Aim of the task :: Omit the pictures while printing every entry below exactly as given.

[Dataset entries]
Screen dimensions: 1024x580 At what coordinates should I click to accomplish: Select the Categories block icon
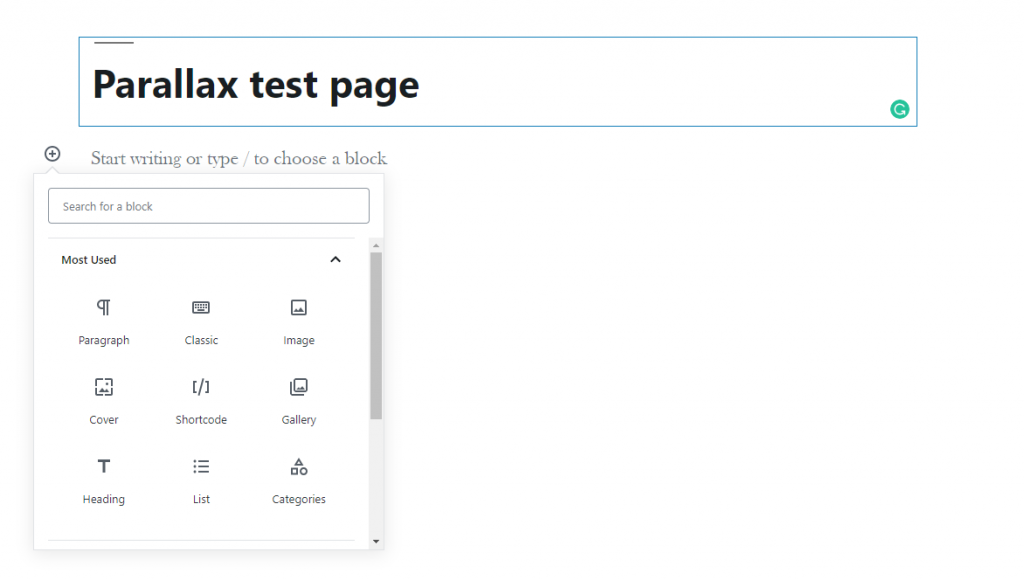point(298,466)
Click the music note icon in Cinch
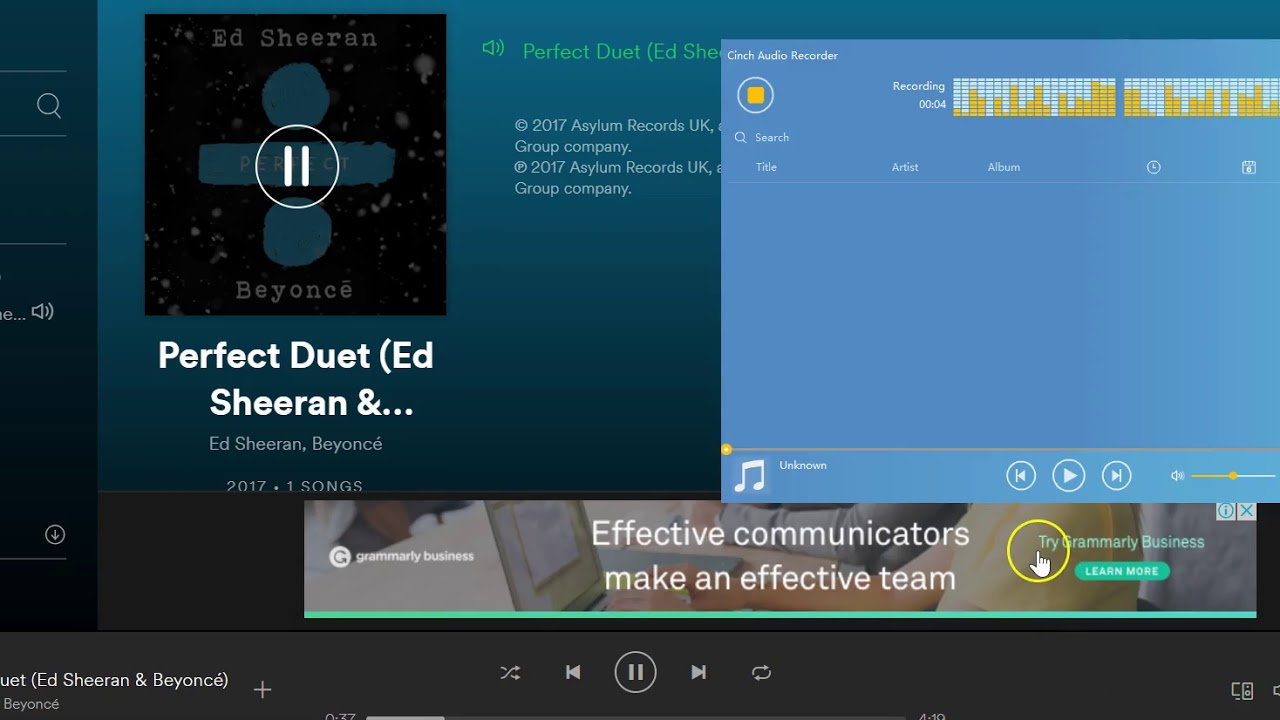Screen dimensions: 1280x720 click(750, 476)
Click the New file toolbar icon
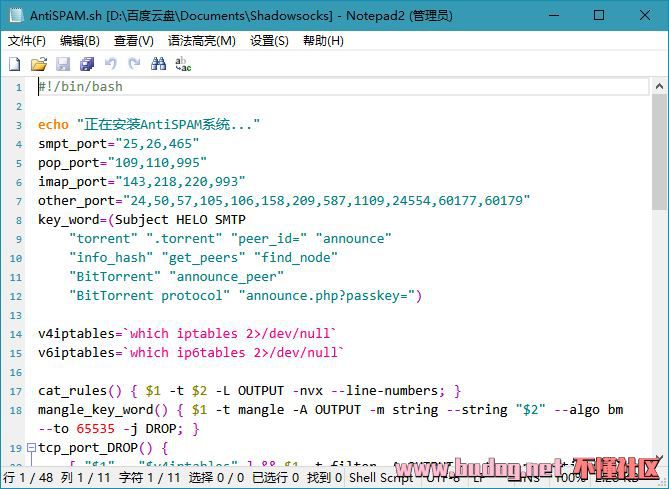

Task solution ::
Screen dimensions: 1024x580 At what coordinates should I click to accomplish: Select the Categories block icon
point(298,466)
Click the music note icon in Cinch
Screen dimensions: 1280x720 click(750, 476)
Click the New file toolbar icon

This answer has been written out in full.